Source records →

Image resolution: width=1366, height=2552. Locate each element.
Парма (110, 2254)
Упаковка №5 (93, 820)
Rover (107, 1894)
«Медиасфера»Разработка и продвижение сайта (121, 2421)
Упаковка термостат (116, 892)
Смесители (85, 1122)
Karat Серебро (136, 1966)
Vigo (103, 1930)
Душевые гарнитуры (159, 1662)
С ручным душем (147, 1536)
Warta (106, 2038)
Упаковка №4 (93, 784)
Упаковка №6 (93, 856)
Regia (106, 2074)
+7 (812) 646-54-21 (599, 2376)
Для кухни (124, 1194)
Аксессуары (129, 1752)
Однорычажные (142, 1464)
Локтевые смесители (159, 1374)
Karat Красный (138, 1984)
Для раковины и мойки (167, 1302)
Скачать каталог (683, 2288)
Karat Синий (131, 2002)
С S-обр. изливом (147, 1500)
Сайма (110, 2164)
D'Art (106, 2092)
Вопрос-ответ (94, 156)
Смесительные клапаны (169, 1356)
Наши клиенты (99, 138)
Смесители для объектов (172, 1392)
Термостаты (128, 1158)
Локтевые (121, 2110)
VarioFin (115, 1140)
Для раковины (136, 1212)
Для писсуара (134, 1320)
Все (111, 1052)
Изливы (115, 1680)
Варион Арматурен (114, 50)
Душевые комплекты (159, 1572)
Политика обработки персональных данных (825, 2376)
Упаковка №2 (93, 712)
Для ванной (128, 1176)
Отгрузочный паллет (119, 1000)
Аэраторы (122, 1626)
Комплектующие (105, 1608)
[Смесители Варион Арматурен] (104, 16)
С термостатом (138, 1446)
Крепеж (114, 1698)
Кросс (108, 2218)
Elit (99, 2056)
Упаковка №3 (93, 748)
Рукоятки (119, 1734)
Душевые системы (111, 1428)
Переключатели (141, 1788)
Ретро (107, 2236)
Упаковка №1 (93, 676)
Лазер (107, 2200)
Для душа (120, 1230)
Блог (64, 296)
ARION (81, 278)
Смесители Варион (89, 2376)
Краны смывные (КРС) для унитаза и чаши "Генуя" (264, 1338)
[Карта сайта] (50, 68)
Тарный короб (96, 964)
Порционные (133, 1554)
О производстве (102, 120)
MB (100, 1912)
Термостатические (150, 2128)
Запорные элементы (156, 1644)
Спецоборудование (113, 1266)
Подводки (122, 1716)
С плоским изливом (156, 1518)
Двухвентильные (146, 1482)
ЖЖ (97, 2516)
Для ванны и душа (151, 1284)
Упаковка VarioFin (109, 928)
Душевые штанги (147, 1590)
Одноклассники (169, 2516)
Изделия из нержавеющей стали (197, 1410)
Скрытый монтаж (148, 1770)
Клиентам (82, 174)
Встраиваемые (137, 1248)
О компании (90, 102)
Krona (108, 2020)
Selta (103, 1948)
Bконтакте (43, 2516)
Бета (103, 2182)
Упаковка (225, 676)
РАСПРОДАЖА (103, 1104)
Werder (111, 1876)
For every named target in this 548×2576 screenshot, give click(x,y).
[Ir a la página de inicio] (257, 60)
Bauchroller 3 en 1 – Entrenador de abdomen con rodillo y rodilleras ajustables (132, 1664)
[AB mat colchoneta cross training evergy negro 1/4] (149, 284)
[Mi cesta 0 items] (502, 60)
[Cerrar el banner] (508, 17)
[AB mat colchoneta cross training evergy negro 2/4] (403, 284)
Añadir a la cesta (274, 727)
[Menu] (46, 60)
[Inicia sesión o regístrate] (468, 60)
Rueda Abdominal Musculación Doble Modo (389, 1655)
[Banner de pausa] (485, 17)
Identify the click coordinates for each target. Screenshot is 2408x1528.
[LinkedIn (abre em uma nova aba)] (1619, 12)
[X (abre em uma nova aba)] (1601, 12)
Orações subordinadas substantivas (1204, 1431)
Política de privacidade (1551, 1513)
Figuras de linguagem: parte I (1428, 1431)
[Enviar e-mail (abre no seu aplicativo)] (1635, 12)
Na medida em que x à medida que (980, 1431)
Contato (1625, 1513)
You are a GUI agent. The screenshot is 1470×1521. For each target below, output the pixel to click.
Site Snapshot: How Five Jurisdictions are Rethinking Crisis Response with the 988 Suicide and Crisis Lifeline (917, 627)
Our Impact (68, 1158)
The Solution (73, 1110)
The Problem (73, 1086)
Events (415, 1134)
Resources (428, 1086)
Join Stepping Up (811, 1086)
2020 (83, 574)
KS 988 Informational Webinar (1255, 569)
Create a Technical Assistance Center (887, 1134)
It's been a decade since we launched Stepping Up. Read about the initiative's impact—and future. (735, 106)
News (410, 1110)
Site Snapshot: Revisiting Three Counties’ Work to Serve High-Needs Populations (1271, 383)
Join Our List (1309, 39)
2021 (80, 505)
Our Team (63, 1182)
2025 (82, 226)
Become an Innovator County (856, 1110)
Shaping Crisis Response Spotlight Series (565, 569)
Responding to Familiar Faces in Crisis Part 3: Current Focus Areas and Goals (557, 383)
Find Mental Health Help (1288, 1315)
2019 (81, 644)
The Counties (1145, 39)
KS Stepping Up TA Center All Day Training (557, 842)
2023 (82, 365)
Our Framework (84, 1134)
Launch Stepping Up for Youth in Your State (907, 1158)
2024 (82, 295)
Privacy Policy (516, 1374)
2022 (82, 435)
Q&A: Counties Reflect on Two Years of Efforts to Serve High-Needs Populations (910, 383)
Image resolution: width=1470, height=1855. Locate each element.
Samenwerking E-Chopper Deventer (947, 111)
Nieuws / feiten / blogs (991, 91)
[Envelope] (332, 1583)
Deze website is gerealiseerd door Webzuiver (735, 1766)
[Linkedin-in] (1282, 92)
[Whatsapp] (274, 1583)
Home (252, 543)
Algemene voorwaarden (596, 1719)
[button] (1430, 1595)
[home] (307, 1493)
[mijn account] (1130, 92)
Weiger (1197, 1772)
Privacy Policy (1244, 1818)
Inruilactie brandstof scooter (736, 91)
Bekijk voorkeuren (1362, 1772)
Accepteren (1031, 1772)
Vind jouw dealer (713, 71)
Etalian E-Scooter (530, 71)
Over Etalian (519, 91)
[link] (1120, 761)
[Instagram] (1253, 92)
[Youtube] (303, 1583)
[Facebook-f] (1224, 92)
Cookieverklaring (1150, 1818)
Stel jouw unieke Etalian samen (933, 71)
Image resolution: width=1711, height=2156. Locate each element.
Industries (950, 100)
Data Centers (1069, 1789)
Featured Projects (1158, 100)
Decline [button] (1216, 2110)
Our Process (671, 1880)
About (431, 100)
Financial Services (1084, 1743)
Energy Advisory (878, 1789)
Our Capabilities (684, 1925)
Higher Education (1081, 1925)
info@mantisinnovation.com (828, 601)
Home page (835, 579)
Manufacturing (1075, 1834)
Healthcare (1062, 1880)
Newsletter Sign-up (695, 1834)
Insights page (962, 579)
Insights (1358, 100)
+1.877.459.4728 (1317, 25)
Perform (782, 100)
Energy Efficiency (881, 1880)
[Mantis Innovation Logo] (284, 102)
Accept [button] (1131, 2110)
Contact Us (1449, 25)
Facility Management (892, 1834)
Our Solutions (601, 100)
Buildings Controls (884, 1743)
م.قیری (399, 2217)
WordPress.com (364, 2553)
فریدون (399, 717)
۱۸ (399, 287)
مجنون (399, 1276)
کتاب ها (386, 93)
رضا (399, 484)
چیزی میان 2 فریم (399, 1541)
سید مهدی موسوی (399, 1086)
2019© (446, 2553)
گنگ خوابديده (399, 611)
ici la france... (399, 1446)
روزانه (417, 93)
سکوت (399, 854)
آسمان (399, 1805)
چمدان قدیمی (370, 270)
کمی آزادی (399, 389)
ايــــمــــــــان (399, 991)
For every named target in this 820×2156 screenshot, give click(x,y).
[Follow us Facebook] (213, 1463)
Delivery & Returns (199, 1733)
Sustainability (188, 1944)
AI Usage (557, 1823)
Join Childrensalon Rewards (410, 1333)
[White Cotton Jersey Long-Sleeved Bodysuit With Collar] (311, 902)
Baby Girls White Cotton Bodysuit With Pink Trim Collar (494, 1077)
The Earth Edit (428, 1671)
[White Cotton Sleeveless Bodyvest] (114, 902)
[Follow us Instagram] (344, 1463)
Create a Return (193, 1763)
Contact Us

Assignment → Wherever a line of the listing above contains the string "each", copy that line.

Solution to this problem →
Image resolution: width=1366, height=2552. Locate each element.
Identify the click coordinates for each target. Screenshot is 2408x1528.
You are a GUI agent. The screenshot is 1470×1521. For each target below, output the pixel to click.
Image resolution: width=1470, height=1855. Locate each element.
Image resolution: width=1711, height=2156. Locate each element.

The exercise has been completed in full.